Spiritual and relationship expert, teacher, counselor, advisor, speaker, and writer James Gray Robinson

THE PURPOSE OF LIFE

I used to donate a lot of time giving advice to people on “ask the experts” sort of websites. There are two questions that always seem to be repeated. The first is “what is my purpose in life” and the other is “how do I increase my self esteem?” The ironic twist to these questions is that they both have the same answer, regardless of age or circumstance of the person asking. The amazing thing is that after giving the same answer hundreds of times, I have never had anyone write me back and say “you were wrong!”

The reason that we are here, primarily and fundamentally, is to help each other. We are hardwired to help each other and to cooperate. We are all connected by some great creational energy, whether you call it the “big bang” or “God” or “universal consciousness.” We all come from the same vast pool of energy and are made manifest by actions others. We all have to admit that it took the actions of two or more people to conceive and birth each of us, so we can’t ignore the fact that we are not isolated beings. Our perception of our world and ourselves is largely dependant on the training and programming we have received from others. I am not aware of anyone who was conceived and grew up in a vacuum, deserted island or isolation. If there is one, I would definitely like to meet that person, to talk to someone with a “clean slate.”

           Some of us have bought into the misconception that we are all in this for our own selfish interests and have no concern for the welfare of others. In other words, we are only concerned without our own problems. We jump into a deep pool of self-pity and fear and never seem to climb out. We believe that we are individuals, separate and alone, victims of circumstance or fate. We are losing the rat race because there are always bigger and faster rats no matter where we look. The key word here is misconception, for none of this is real, it is an illusion which modern society wants us to believe so we can be controlled. We need to accept the fact that is not the way life is planned or conceived.

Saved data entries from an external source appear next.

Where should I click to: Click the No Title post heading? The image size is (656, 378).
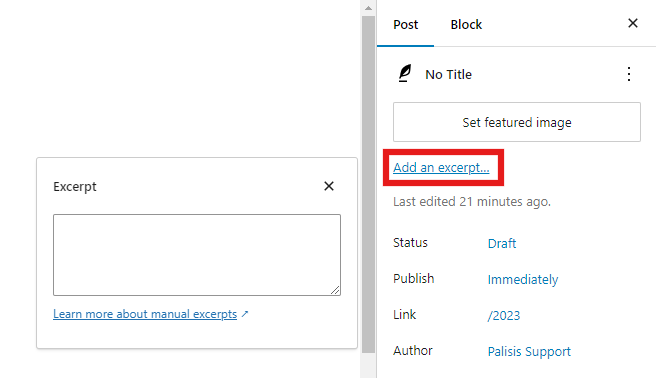click(448, 74)
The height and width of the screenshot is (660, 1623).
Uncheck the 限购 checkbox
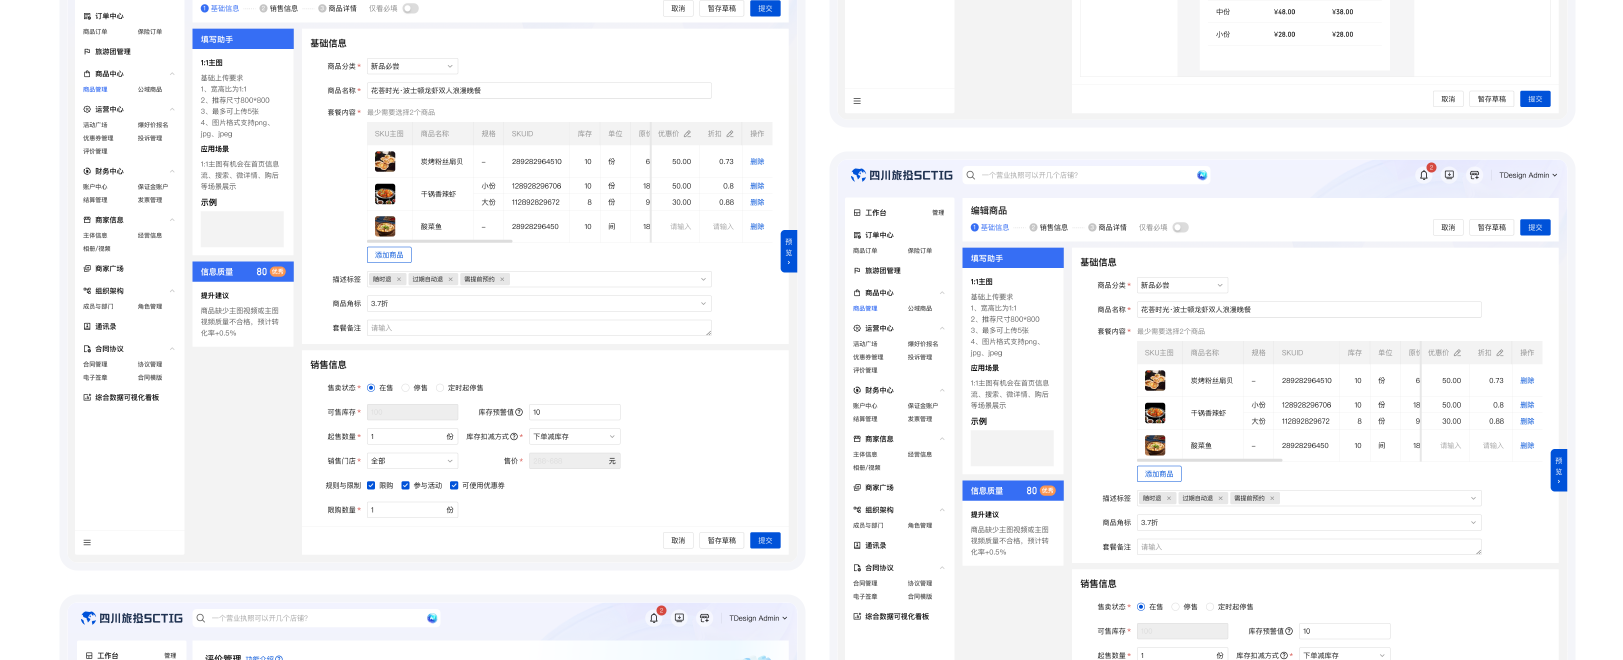371,486
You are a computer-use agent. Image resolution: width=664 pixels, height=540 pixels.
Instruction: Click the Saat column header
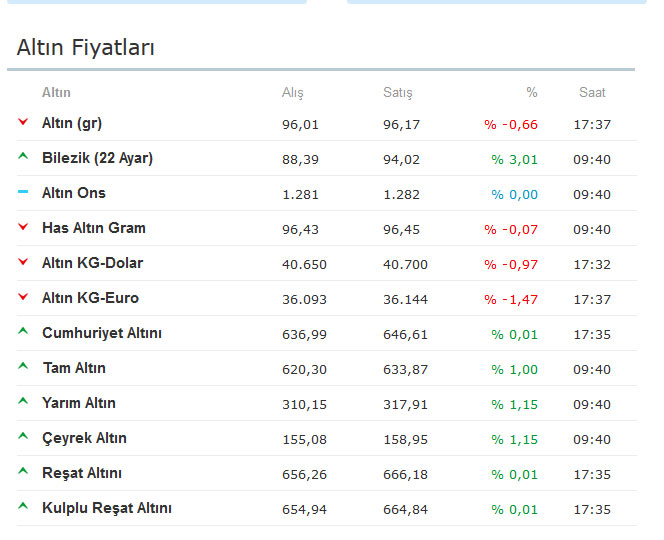tap(592, 93)
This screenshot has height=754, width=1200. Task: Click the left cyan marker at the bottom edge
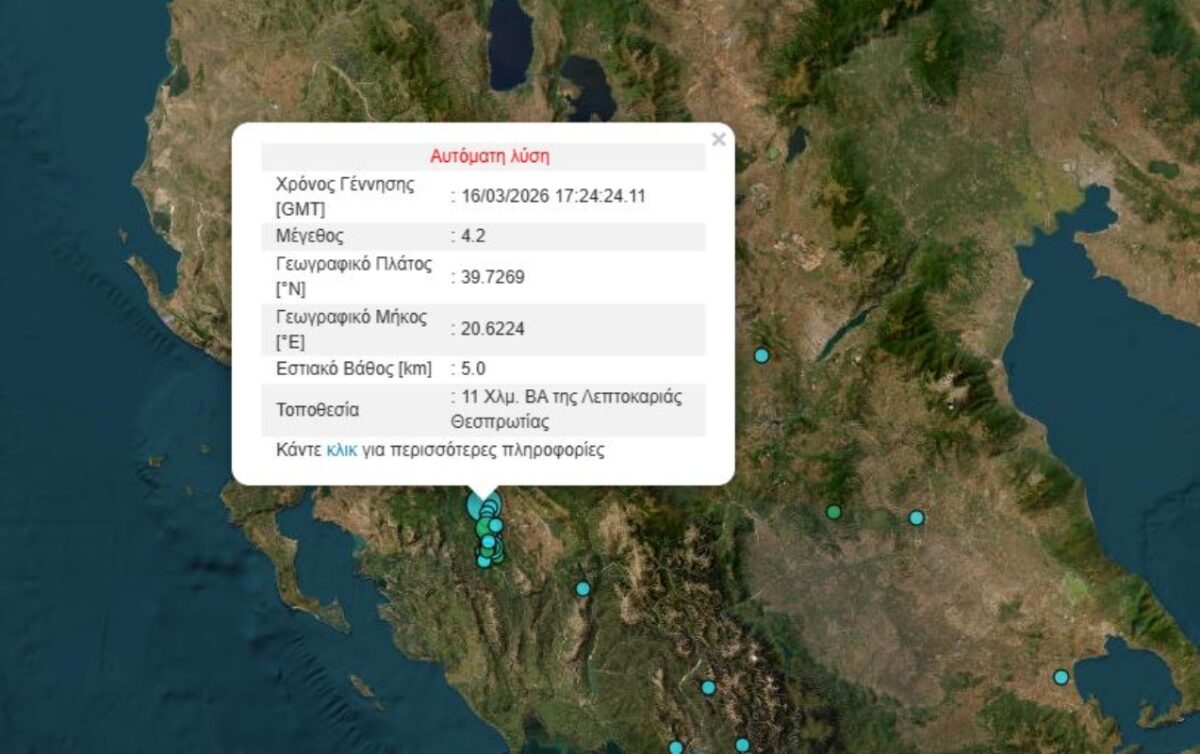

            The only way to find happiness is to stop focusing on what we don’t have or don’t like. We have to focus on others, and stop focusing on ourselves. We can always find people who have more, as we can always find people who have less. When we pitch in, share ourselves with others, a miraculous thing happens, we start to operate as we are originally designed and we are happy. We are happy because we are living our purpose and our purpose gives us life. When we focus on serving others with our talents, without thought of reward, we return to our original blueprint and everything falls into place.

           Every time a teenager complains about their social status, or a young adult complains about their circumstances, or a confused soul complains about their confusion, I always have the same answer, “go help someone less fortunate than yourself.”  We can go sit with an elderly person warehoused in a retirement facility, volunteer at an orphanage or food kitchen, or help out at a homeless shelter. Alternatively we can teach the illiterate how to read, foreigners how to speak our language, or children how to be responsible.

         True happiness comes from self-love. True self-love comes from respecting yourself. Respecting yourself comes from helping and serving others without expectation of reward. The service is reward enough. If everyone with self-esteem problems, lack of self worth or victim issues would go out and do a service for someone less fortunate than himself or herself, the prophesized end of the world would happen in an instant, and this world would become a heaven. I think that it is safe to say that materialism has failed to make anyone happier or the world a safer place. If anything, the opposite is true. The chase for wealth is like eating air. We need substance to our lives, substance that service richly provides.

         If you are afraid, lonely, confused or victimized, exercise your compassion and help someone who has less than yourself. It is easy to find them. Do this for thirty days. If you are not feeling better about your life, nor feeling as your life has purpose, please let me know. I haven’t had anyone call me yet.